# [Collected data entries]
------------------------

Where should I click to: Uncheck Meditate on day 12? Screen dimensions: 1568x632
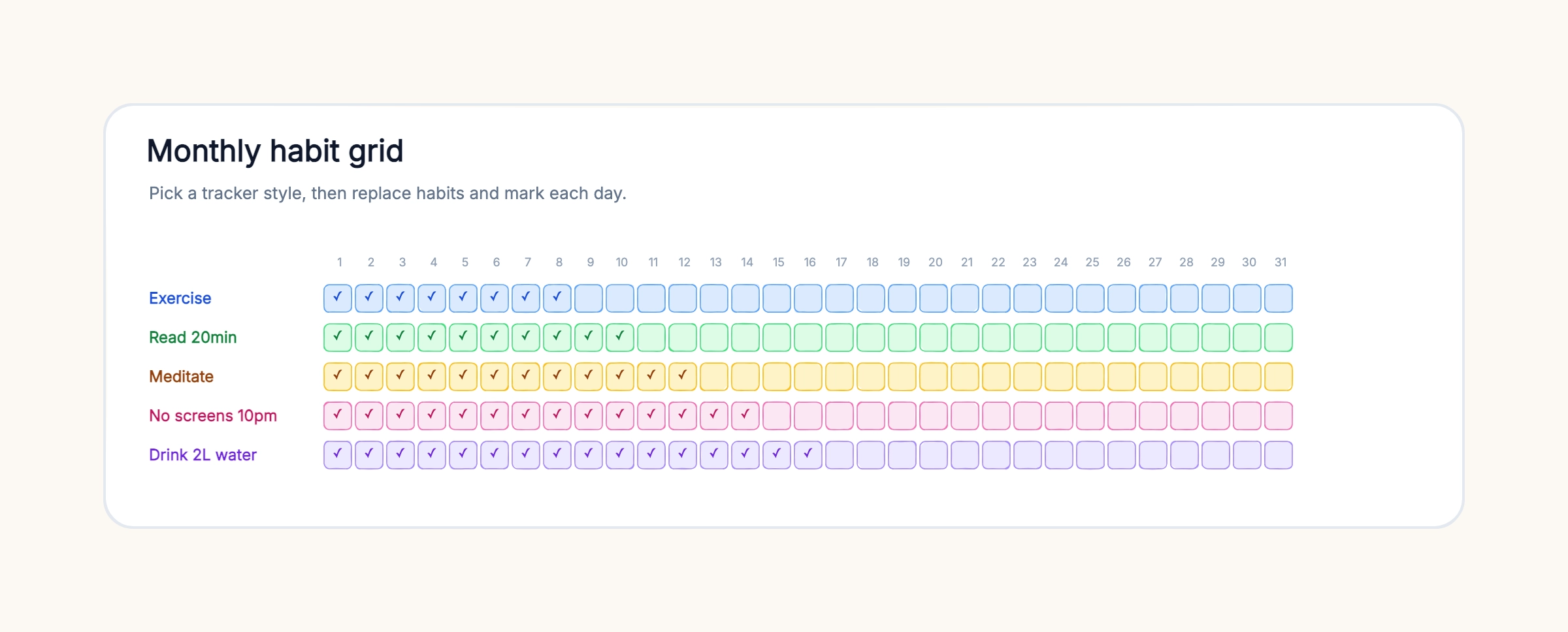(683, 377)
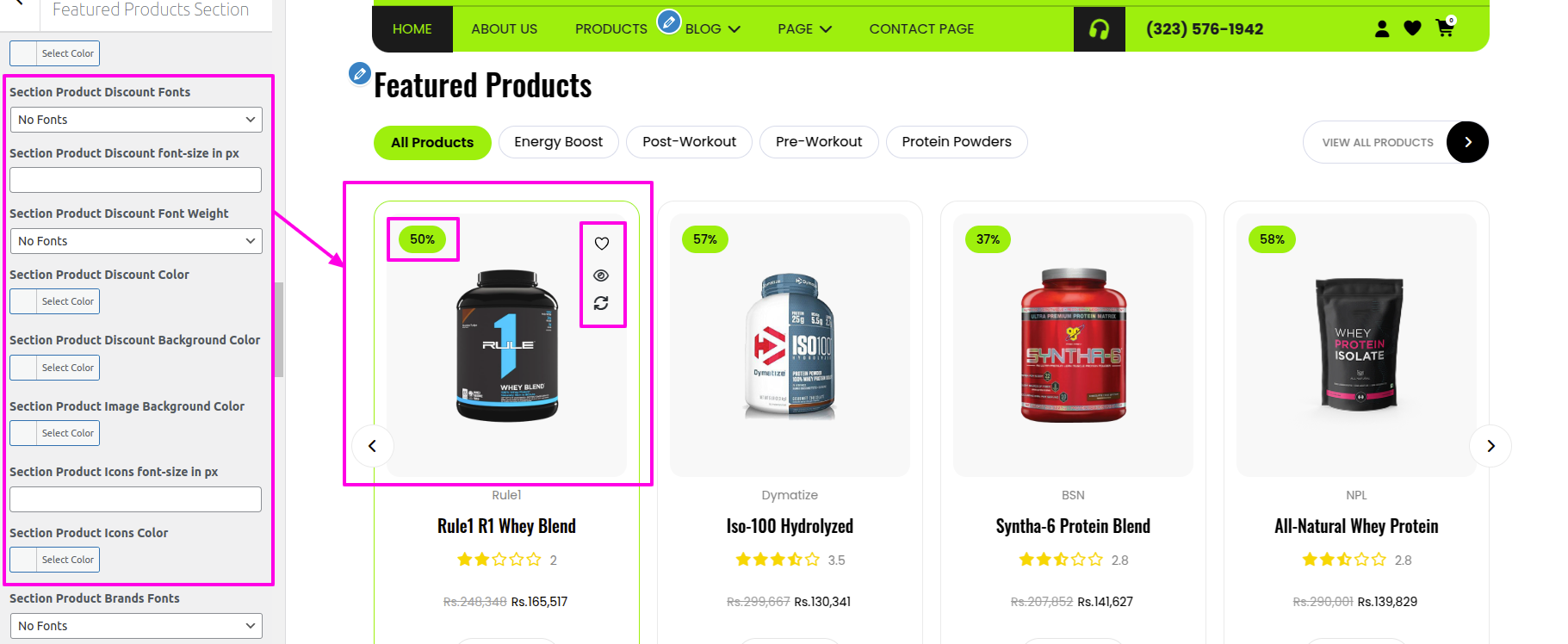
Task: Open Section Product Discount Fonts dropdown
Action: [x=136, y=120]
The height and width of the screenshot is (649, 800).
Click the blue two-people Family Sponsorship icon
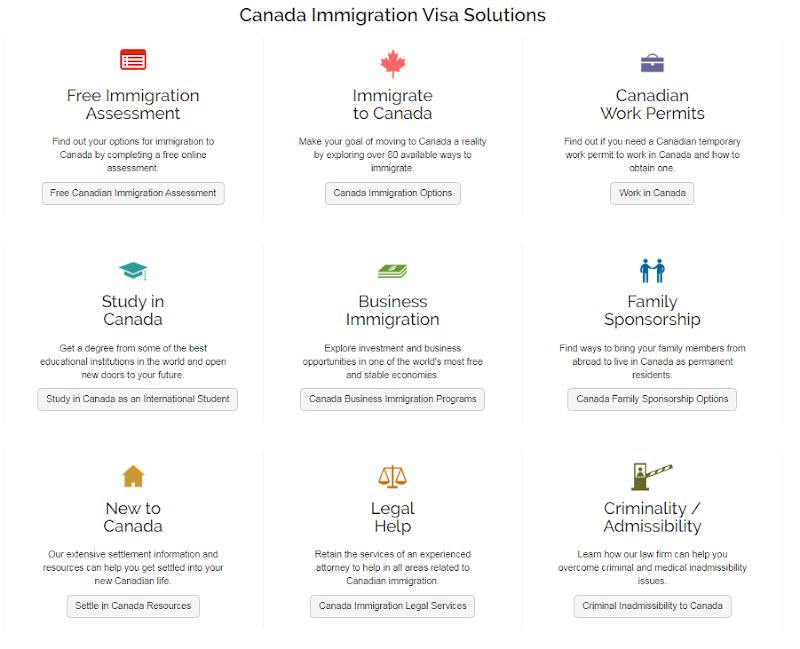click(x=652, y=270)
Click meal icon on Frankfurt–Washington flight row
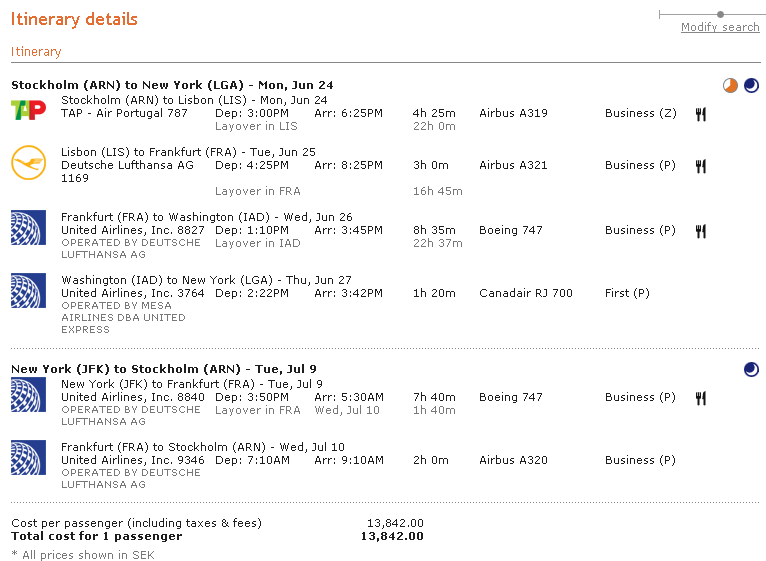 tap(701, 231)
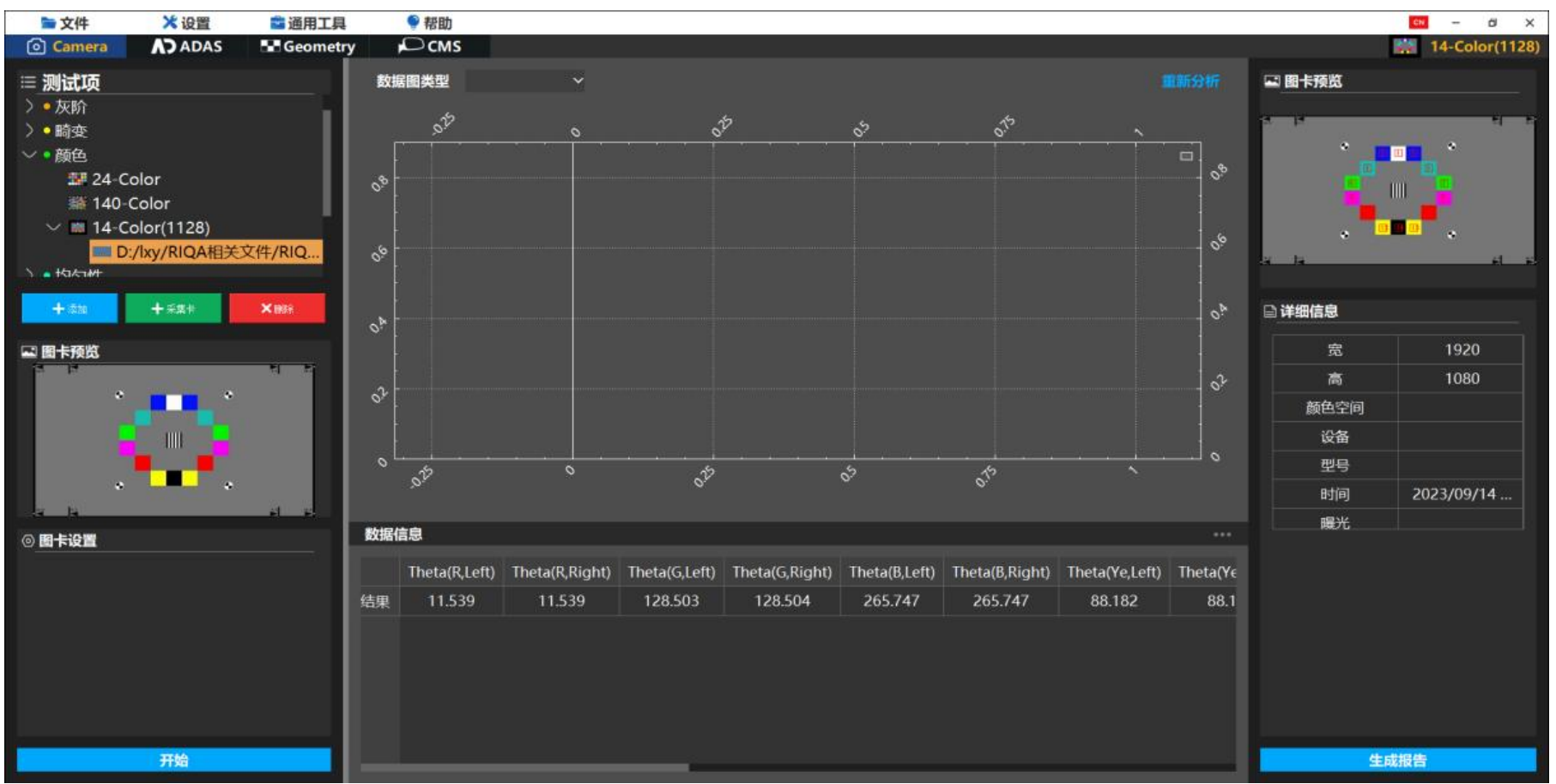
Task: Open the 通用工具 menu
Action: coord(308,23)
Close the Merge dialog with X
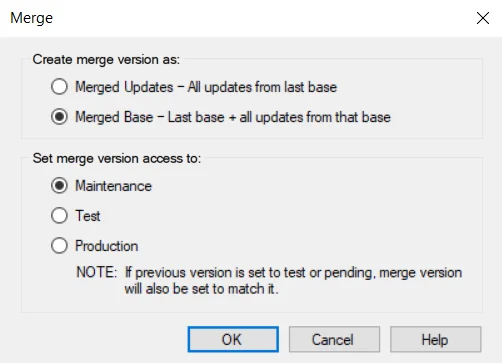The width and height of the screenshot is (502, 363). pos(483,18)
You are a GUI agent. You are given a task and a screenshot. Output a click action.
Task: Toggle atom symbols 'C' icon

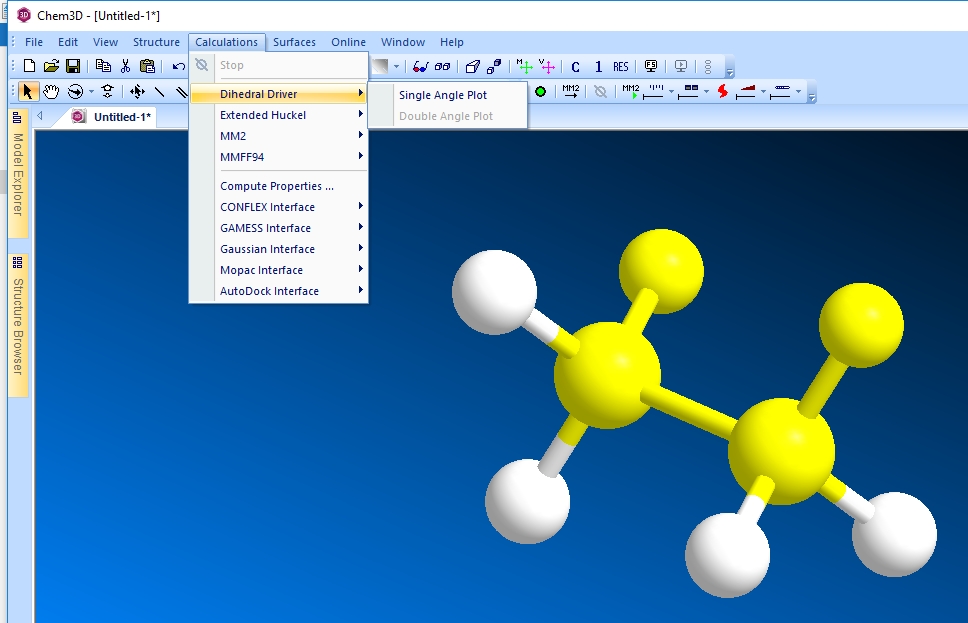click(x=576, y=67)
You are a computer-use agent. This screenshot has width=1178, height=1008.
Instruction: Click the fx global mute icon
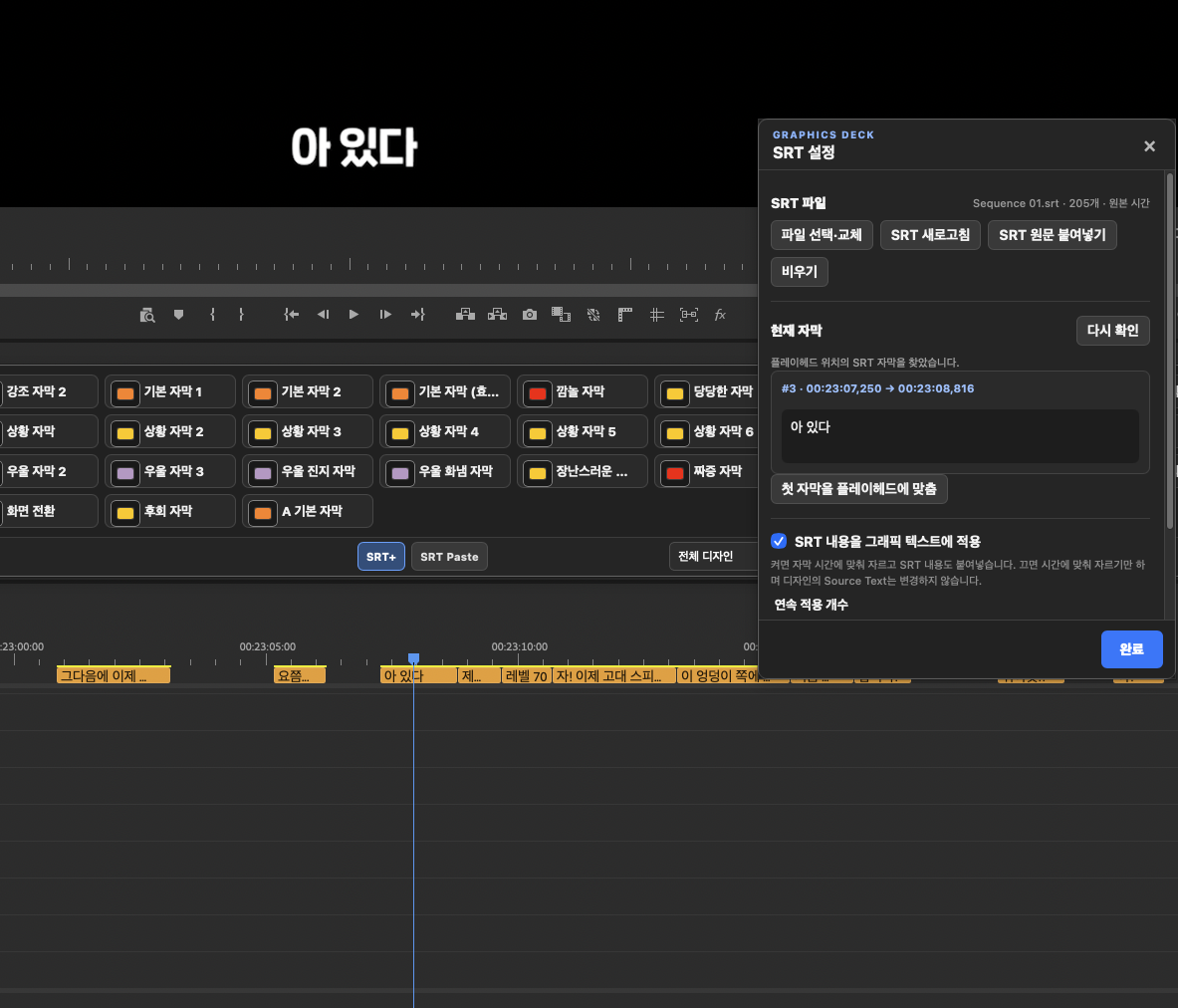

------------------------

# [Exercise directions]
One number makes up the answer: the number of lines among the entries that include the word "agent".

# [Task result]
2